What is EVP paranormal? It is the most searched paranormal technique in the world — and simultaneously the most misunderstood, the most faked, and the most scientifically interesting area of paranormal research that Indian Paranormal Society (IPS) has worked in across 15 years and 6,000+ investigations.
EVP stands for Electronic Voice Phenomenon. In its simplest definition, it refers to sounds — voices, words, or utterances — found on audio recordings that were not audible at the time of recording and cannot be attributed to any identifiable sound source in the environment.
That definition sounds simple. The reality of EVP research is significantly more complicated — and far more interesting — than the definition suggests.
Indian Paranormal Society (IPS) has conducted EVP recording sessions at hundreds of locations across India. What Indian Paranormal Society (IPS) has learned about EVP — what it is, what it is not, how to record it correctly, how to analyse it honestly, and what the genuine anomalies in Indian Paranormal Society (IPS)’s archive actually look like — is the subject of this complete guide.
Truth 1 — EVP Was Not Invented by Ghost Hunters
The history of EVP begins not with paranormal investigators but with an artist.
In 1959, Swedish painter and film producer Friedrich Jürgenson was recording birdsong in his garden in Sweden. On playback, he heard what he believed was a human voice speaking to him — specifically, a voice he identified as his deceased mother. He continued recording and published his findings in a 1964 book that brought EVP to wide attention for the first time.
Jürgenson’s work was picked up by Latvian psychologist Konstantīns Raudive, who conducted thousands of controlled EVP recording experiments through the 1960s and published his findings in 1971. Raudive’s work was reviewed by researchers at Pye Records in the UK, who conducted their own controlled sessions in electromagnetically shielded studios — and still found audio anomalies they could not account for.
What is EVP paranormal in the Indian context? Indian Paranormal Society (IPS) has found that awareness of EVP as a concept — and the specific expectation of hearing voices in recordings — is significantly lower in rural India than in urban centres. This matters for investigation methodology, which Indian Paranormal Society (IPS) will address in Truth 5.

Truth 2 — The Majority of Claimed EVP Is Not EVP
Indian Paranormal Society (IPS) states this directly because it is the most important thing anyone interested in EVP research needs to understand: the overwhelming majority of audio events presented as EVP online and in paranormal entertainment content are not genuine EVP anomalies.
They are one of three things:
Apophenia — the human brain’s tendency to find meaningful patterns, including words and voices, in random or ambiguous sound. This is not a weakness or a flaw.
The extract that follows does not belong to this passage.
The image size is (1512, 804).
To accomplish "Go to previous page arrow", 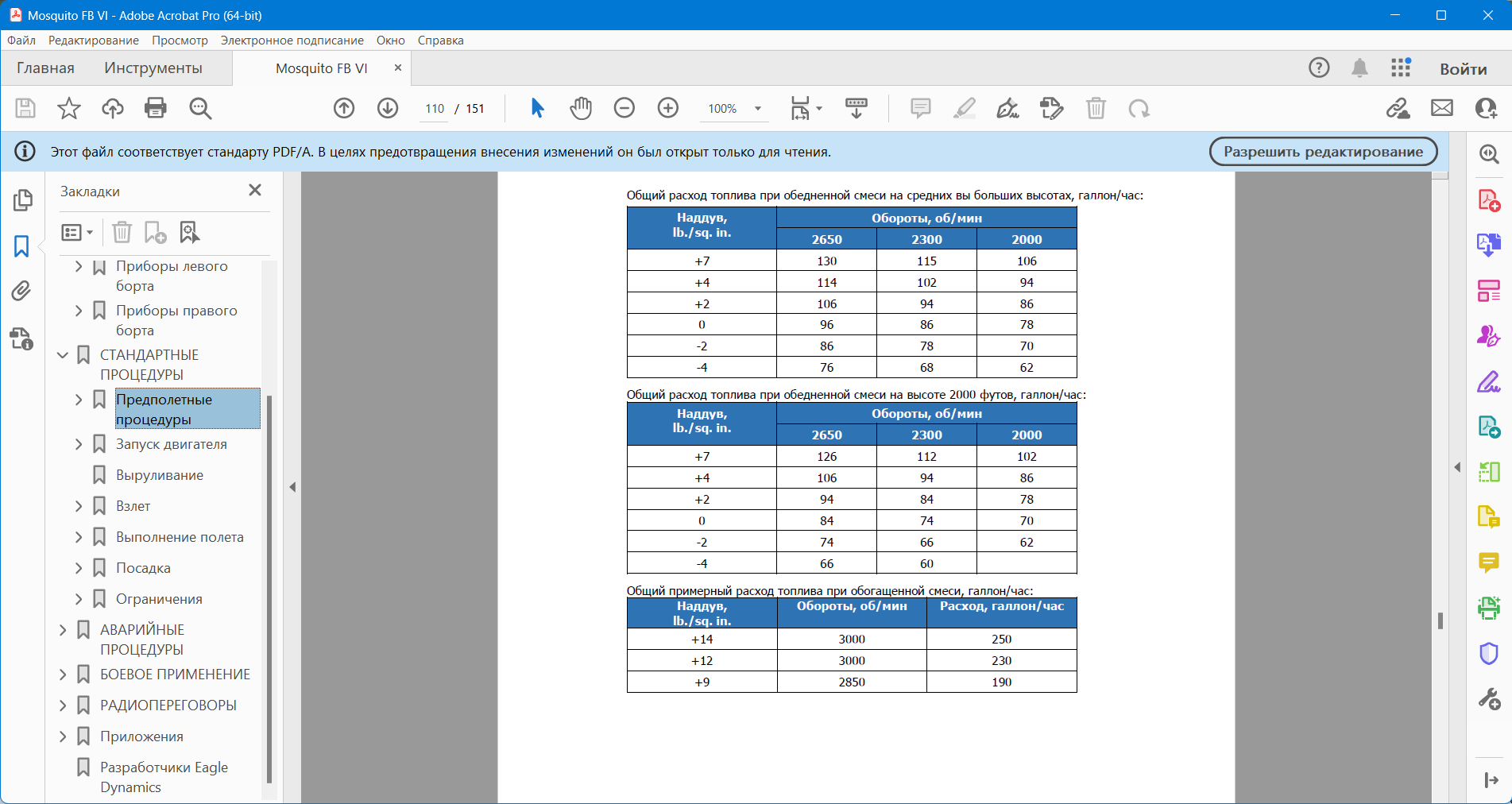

It is a deeply embedded cognitive function that exists because the cost of missing a voice in the environment (failing to hear a predator, missing a warning call) is much higher than the cost of hearing a voice that is not there. In a noisy audio recording, the brain will find words. This is called audio pareidolia when it applies specifically to hearing voices in noise.
Environmental sound misidentified — distant conversations, mechanical equipment, wind through gaps in a structure, animals, plumbing, electrical hum, and dozens of other environmental sound sources that an investigator did not identify during baseline recording. Without a thorough baseline, any sound in the recording becomes a candidate for EVP.
Deliberate fabrication — audio manipulation, AI-generated voice insertion, and selective editing to create the impression of a voice in a recording. This is more common and more technically sophisticated than ever before in 2025–26, and Indian Paranormal Society (IPS) has addressed the AI fabrication problem in a separate investigation.
Indian Paranormal Society (IPS) estimates that less than 1% of audio events widely shared as EVP online would survive rigorous baseline analysis and methodology scrutiny.
Truth 3 — Real EVP Research Requires Exhaustive Baseline Recording
The single methodology step that separates genuine EVP research from confirmation-bias audio review is baseline recording — and it is the step that almost no amateur EVP investigation includes.
A baseline recording is a complete environmental audio survey of the investigation location conducted before any EVP session begins. It documents every identifiable sound source in and around the location: mechanical equipment, ventilation, traffic, wildlife, structural settling, plumbing, electrical interference, neighbouring spaces, and environmental audio that varies with wind direction and speed.
The baseline is what makes anomaly identification possible. An audio event that cannot be matched against the baseline — that does not correspond to any documented sound source in the environment — becomes a candidate for genuine investigation. An audio event in a recording that has no baseline cannot be claimed as anomalous because there is no reference point to identify it against.
Indian Paranormal Society (IPS)’s EVP protocol requires a minimum of 45 minutes of baseline recording at any new location before any EVP session begins. At complex or large locations, baseline recording continues in parallel with EVP sessions throughout the investigation.
Truth 4 — EVP Classification Matters
Not all EVP anomalies are created equal. Indian Paranormal Society (IPS) uses the standard classification system developed by EVP researchers, adapted for Indian Paranormal Society (IPS)’s specific methodology:
Class A EVP — Clearly audible without headphones, identifiable as voice or structured sound, not attributable to any baseline-documented source. Class A is the rarest category and the only one Indian Paranormal Society (IPS) includes in primary case findings.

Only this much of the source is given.